From: Wade T. Smith (wade.t.smith@verizon.net)
Date: Thu 29 May 2003 - 01:30:18 GMT
On Wednesday, May 28, 2003, at 06:28 PM, Dace forwarded:
> It is known that humans can transmit
> information to each other that could not reasonably be considered 
> memetic.
> For example, Russell, Switz, and Thompson (1980) showed that human 
> menstrual
> cycles become synchronized through olfactory cues.
Not the best of examples, I'm afraid-
http://www.straightdope.com/columns/021220.html
Apparent clustering of menstrual onsets doesn't necessarily mean 
anything. Assuming an average cycle of 28 days, the maximum time 
between two women's onsets is 14 days. Since the minimum is zero, the 
average difference--what you'd expect purely by chance--is seven days, 
and half the time would be less. (In 1971 McClintock said she'd 
observed a decline in the average difference from seven days to five.) 

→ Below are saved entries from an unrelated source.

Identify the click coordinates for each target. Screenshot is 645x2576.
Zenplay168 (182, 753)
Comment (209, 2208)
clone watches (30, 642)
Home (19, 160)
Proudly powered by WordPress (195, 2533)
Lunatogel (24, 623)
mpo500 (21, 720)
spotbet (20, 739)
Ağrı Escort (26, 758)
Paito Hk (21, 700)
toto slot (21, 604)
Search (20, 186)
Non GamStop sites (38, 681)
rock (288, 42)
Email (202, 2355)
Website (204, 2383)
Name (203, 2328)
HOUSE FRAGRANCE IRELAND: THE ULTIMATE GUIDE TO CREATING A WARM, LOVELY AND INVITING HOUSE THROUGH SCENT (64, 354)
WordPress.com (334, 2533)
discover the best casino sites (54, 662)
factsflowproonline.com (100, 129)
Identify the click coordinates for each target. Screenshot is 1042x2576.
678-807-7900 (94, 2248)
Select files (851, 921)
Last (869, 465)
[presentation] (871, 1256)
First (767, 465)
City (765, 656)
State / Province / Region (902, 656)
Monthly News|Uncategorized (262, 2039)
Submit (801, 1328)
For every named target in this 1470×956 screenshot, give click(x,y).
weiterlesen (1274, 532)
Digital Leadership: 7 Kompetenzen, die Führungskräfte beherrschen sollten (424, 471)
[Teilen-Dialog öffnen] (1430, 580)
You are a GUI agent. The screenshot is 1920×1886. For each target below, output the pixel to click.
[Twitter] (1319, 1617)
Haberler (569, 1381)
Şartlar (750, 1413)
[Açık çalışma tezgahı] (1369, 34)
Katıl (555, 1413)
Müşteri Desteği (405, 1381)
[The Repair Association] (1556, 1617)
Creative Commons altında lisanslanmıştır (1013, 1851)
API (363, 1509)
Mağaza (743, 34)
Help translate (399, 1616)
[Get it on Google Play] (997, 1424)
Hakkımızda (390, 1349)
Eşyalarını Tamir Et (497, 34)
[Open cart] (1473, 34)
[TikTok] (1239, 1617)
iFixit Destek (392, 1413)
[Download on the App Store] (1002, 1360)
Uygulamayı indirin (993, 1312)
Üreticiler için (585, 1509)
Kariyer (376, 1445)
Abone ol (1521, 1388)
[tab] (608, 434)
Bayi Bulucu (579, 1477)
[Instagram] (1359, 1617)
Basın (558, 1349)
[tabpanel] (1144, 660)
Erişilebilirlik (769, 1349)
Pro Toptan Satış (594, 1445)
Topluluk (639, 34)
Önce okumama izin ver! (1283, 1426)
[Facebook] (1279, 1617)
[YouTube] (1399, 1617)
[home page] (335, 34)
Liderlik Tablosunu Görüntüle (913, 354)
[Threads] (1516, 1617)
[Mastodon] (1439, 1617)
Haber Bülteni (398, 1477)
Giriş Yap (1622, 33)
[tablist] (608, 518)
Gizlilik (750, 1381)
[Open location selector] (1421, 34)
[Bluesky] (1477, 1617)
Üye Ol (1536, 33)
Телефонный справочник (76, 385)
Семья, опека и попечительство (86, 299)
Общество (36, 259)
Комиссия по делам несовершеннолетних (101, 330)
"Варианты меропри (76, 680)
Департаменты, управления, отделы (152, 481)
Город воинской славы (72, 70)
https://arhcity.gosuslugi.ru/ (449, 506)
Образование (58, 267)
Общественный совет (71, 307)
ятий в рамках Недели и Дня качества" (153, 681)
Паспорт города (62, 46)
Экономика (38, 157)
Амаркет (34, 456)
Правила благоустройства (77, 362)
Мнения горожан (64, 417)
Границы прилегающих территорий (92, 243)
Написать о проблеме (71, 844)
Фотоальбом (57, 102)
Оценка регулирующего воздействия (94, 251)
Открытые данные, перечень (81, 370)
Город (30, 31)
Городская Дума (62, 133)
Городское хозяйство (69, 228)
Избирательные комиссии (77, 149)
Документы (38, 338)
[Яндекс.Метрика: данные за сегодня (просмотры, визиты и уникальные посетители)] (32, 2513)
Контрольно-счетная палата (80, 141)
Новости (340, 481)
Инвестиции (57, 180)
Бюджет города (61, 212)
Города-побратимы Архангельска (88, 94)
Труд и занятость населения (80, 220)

What's more, women recording their onsets after the fact often 
misremember or are influenced by the recollections of their friends, 
skewing the data.
Menstrual synchrony in any meaningful sense is impossible when the 
women have cycles of different lengths. (Cycle length varies 
considerably among women not using the pill.) Though a woman with a 
27-day cycle might initially have her onset on the same day as a woman 
with a 29-day cycle, the next month she'd be two days earlier, the 
month after that four days, and so on. No one has shown that supposedly 
synchronized women have cycles of the same length--or that their 
cycles, if of different lengths at first, diverge less than they should 
over time.
Methodological errors can easily bias a data set to show menstrual 
synchrony where none exists. To demonstrate one common problem: Suppose 
a study starts on October 1. Subject A, with a 28-day cycle, has an 
onset on September 27, another on October 25, and a third on November 
22. Subject B, with a 30-day cycle, has an onset on October 5 and 
another on November 4. A naive investigator could report that these 
subjects were 20 days apart at the outset (October 25 vs October 5) and 
18 days apart at their second onset (November 4 vs November 22). Ergo, 
the two are synchronizing. In fact, the two subjects were eight days 
apart to start with (September 27 vs October 5) and are diverging. Of 
course you can set up the numbers to arrive at the opposite conclusion; 
the point is that given the small samples commonly used in studies of 
menstrual synchrony, it's easy to lead oneself astray. One skeptic 
(H.C. Wilson, 1992) has claimed that when you correct all the errors, 
including McClintock's, the evidence for menstrual synchrony evaporates.